(Text extract)
Begin

EDITH: We always had a bonfire and the bigger boys used to sometimes play up, they'd light our fire before it was time. But we used to have good fun. Different families around used to come, bring their crackers and we'd have a real good Cracker Night. There was nothing rough about it in those days, the boys, there was no throwing crackers at children like they do today. No. It was just good fun. There was none of that vandalism that there is today.
INTERVIEWER: Can you remember some of the names of the people who came?
EDITH: Oh yes, the Brown family, Anderson and the Gillows. They were all our neighbours. But of course they're all gone now. There's none of them, I don't think there is any of them out there now. Because that's a long time ago.

End

(Given exercise 1) Translate the sentence "They were all our neighbours." from the Cracker Night interview into French.
(Given exercise 2) Rewrite the Cracker Night interview from "INTERVIEWER: Can you" to "long time ago.", substituting "friends" for "neighbours".
None of the records is required here.

[Stored data]
Begin

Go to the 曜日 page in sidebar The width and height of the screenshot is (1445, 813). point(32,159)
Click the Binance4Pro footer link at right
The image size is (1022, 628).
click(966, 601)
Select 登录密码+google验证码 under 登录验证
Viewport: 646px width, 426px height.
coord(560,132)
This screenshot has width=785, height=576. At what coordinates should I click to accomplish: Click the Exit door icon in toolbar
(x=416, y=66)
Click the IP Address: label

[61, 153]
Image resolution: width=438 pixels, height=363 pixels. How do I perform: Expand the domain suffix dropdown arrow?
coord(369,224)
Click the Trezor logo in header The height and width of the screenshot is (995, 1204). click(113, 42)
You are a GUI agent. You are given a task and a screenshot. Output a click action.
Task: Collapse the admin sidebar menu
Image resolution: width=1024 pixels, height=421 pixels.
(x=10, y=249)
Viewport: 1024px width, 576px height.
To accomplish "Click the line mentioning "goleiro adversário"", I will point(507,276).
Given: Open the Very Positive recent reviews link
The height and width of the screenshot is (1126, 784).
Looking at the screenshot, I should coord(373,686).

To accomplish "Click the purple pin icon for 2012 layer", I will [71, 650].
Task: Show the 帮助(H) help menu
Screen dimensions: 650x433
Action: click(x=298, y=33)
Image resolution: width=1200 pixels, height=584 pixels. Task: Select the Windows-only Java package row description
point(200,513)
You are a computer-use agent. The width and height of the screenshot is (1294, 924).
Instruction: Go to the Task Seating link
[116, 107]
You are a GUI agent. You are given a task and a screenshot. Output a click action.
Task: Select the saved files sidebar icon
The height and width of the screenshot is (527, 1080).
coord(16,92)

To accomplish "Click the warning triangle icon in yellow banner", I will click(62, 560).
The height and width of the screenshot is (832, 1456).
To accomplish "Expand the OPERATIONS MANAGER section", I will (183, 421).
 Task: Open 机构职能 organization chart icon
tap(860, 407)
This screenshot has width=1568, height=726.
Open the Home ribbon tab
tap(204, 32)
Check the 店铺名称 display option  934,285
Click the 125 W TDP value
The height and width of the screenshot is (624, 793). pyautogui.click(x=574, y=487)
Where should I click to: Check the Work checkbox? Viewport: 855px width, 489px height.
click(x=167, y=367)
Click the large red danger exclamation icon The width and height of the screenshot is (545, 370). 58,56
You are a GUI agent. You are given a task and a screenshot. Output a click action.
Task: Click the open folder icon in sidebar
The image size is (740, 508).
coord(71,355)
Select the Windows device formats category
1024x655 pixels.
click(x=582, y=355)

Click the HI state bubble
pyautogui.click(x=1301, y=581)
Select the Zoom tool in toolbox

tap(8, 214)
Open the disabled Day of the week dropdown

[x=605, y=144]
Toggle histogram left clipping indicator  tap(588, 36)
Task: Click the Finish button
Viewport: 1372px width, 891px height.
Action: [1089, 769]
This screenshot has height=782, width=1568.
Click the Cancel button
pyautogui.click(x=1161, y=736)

End

(Complete output 1) C'étaient tous nos voisins.

(Complete output 2)
INTERVIEWER: Can you remember some of the names of the people who came?
EDITH: Oh yes, the Brown family, Anderson and the Gillows. They were all our friends. But of course they're all gone now. There's none of them, I don't think there is any of them out there now. Because that's a long time ago.